Please report each line of the data below that contains the word "Where", treating uppercase and lowercase as different.

>> Start ENTRIES

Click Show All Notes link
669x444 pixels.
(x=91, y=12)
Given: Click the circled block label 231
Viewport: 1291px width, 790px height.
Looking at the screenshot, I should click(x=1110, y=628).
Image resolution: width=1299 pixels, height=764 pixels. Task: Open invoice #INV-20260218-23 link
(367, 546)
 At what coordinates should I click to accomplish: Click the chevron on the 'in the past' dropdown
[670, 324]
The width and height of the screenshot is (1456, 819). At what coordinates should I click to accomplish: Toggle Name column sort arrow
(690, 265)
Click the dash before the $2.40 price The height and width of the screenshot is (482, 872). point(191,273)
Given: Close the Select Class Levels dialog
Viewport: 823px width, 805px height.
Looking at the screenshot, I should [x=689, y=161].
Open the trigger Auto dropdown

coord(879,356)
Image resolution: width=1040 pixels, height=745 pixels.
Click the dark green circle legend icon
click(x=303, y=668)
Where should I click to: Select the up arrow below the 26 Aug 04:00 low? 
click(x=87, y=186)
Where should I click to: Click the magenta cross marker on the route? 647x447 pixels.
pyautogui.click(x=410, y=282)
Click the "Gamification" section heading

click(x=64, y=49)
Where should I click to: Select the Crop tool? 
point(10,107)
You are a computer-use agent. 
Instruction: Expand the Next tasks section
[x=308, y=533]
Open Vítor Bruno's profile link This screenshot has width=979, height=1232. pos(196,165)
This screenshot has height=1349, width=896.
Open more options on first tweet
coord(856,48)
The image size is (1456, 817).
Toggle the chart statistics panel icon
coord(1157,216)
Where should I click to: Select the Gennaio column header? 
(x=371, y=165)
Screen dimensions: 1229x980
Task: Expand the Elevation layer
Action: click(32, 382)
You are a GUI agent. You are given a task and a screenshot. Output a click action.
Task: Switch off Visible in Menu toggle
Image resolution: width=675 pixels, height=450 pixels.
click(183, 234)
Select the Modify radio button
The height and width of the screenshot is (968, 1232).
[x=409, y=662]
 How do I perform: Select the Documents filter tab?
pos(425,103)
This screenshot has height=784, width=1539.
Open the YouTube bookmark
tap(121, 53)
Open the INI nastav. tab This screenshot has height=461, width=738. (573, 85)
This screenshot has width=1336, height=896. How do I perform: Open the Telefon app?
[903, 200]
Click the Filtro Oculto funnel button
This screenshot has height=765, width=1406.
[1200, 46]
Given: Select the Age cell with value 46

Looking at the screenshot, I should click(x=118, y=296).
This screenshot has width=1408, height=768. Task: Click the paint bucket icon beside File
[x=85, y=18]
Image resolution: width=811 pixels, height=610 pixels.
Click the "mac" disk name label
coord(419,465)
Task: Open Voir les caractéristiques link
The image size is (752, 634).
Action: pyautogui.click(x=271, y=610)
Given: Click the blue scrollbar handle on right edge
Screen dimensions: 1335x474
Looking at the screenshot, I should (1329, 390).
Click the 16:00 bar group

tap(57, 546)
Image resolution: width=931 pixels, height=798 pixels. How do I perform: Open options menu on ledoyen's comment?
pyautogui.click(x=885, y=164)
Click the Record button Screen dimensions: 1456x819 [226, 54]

>> End ENTRIES

_COMPLETE ANSWER_.
Where should I click to: Select the up arrow below the 26 Aug 04:00 low? 
Where should I click to: Click the magenta cross marker on the route? 647x447 pixels.
Where should I click to: Select the Crop tool? 
Where should I click to: Select the Gennaio column header? 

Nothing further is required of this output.